Its 2015 Goat Track Shiraz was today awarded the Trophy for Best Australian Shiraz at the 2019 Great Australian Shiraz Challenge.

John Struik bought the property in the mid-1990s and planted his Shiraz and Cabernet Sauvignon vineyard in 1996 with his wife Margaret at the same time entrepreneur Duncan MacGillivray established Longview Vineyard across the road.

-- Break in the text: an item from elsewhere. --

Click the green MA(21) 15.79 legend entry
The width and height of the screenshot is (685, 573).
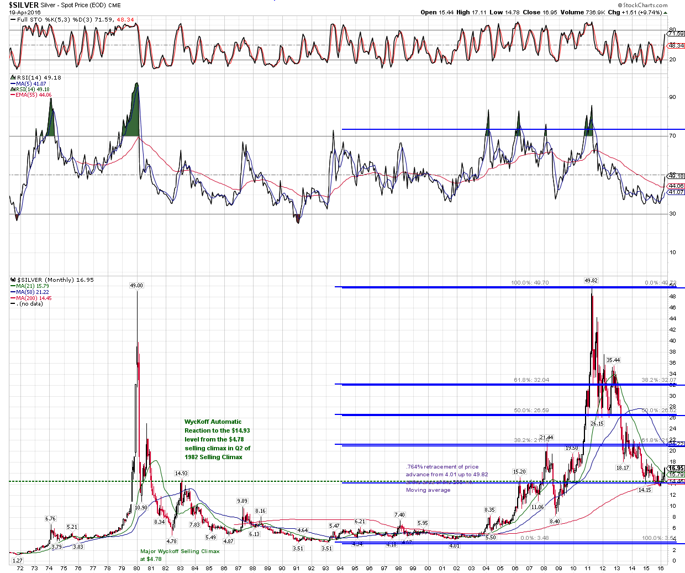click(x=33, y=286)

The Bendbrook vineyard sits in a valley either side of the Angas River, which flows through the property.

“We’re beef producers more than anything else and we sell to a lot of the restaurants with our Bendbrook brand of beef,” Struik says.

Angus cattle on the Bendbrook property.

“I planted the vineyard when I read that Macclesfield was one of the first wine growing areas in Australia back in 1843 but they pulled them all out in 1914 when World War I came and they needed milk and not wine.”

The Goat Track Shiraz is made by Adelaide Hills winemaker Leigh Ratzmer and takes its name from the vineyard’s steep slopes. The handpicked Shiraz is matured in a mix of French barriques and hogsheads incorporating 20 per cent new oak and sells for $38 a bottle.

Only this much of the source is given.